Hingga suara seseorang yang menyebut tentang bus pun terdengar di dalam panggilan tersebut. "Kamu di terminal kan? Aku ke sana, tunggu aku," ucap Nizam, lalu mematikan panggilan tersebut.

Tanpa berpikir panjang, dengan cepat Nizam membawa motor maticnya meninggalkan rumah Arumi.

Nizam pun membawa motornya ke arah terminal satu-satunya di kota itu. Hingga akhirnya ...

Ciiit!
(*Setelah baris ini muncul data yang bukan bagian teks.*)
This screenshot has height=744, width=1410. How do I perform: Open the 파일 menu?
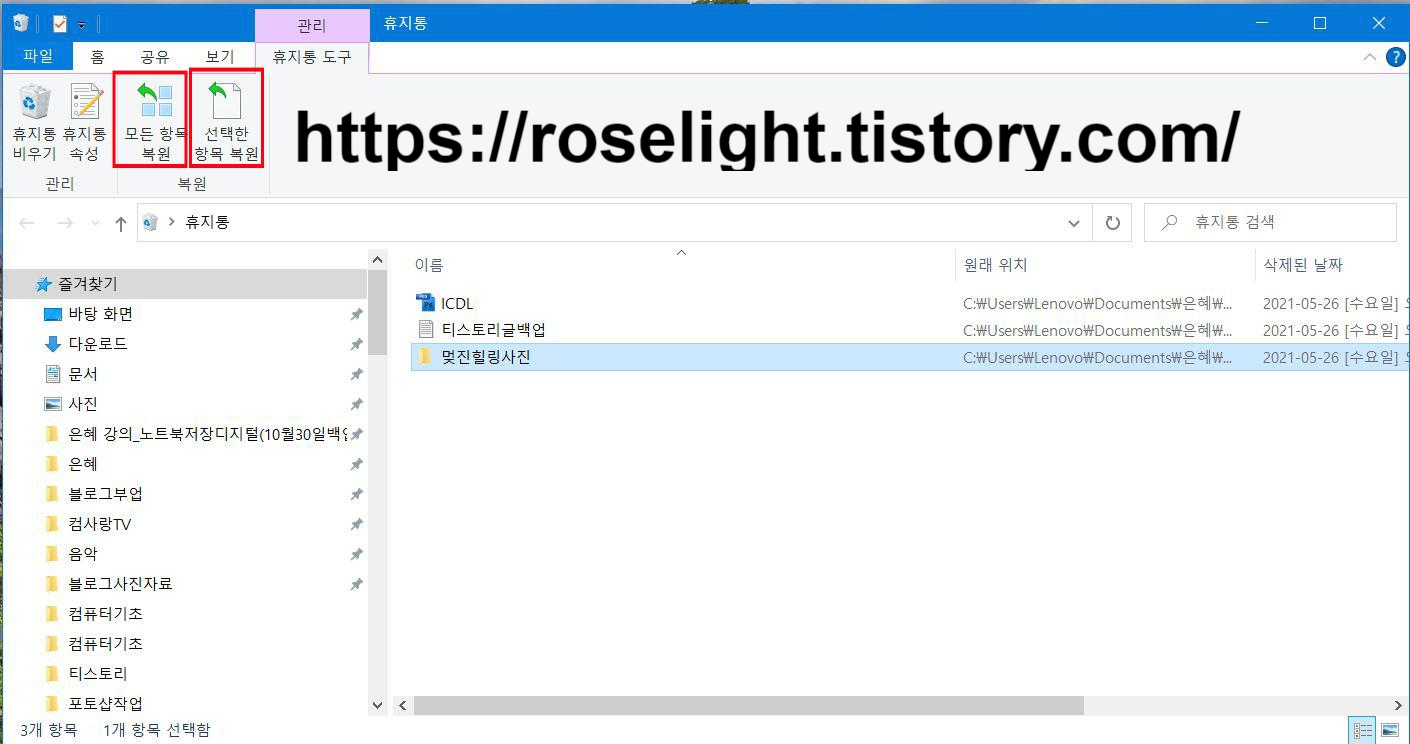[x=38, y=57]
Nizam mengerem mendadak ketika menghindari seorang anak kecil yang sedang membawa sepedah.

Brakk!

"Akh!" Nizam terlempar ke aspal selama beberapa saat.

"Maaf Mas, maaf, kamu ndak apa-apa?" ucap seorang laki-laki yang entah dari mana.
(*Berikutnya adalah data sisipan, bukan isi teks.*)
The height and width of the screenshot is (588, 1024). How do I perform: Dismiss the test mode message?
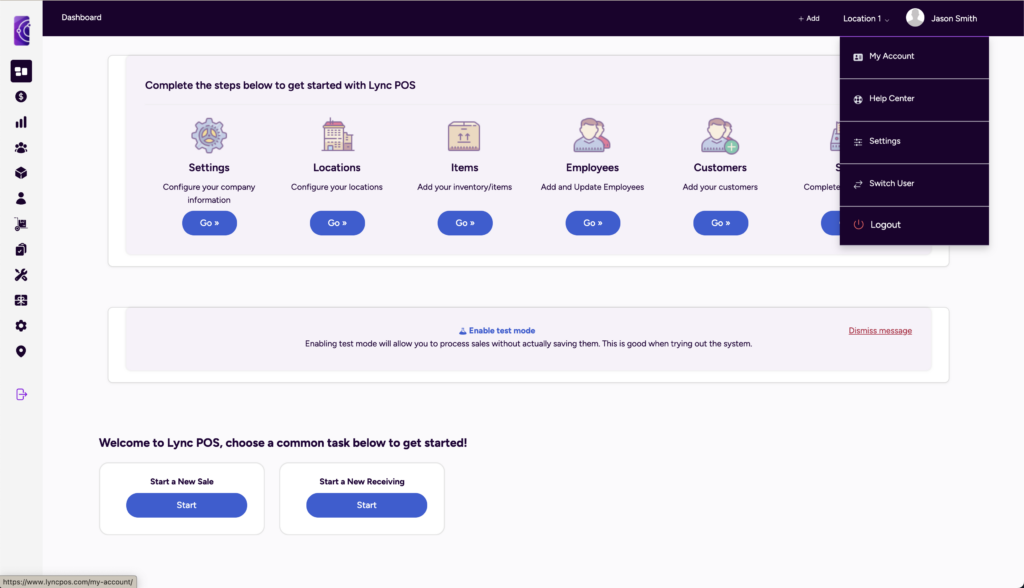pos(880,331)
Nizam pun langsung membuka helmnya dan menggeleng-gelengkan kepalanya karena merasa pusing. "Tidak, hanya ... akh!" Ia meringis merasakan kepalanya berdenyut.
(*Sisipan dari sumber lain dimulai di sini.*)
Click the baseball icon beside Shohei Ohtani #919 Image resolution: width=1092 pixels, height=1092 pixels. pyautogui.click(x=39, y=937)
'Aku harus ke terminal sekarang,' batin Nizam sembari memijat kepalanya yang masih terasa berdenyut.

*

Di tempat lain, saat ini Arumi terus menatap ke arah pintu masuk area terminal. Entah kenapa, tiba-tiba saja ia mempunyai keinginan untuk bisa melihat Nizam sebelum ia pergi.

"Aku rasa dia tidak akan datang Ar," ucap Nita yang saat ini sedang berdiri di dekat Arumi.

Arumi pun langsung tersenyum pahit mendengar hal itu. "Kamu benar Nit, bisnya juga sudah hampir penuh," sahut Arumi, lalu menghela napas dalam-dalam.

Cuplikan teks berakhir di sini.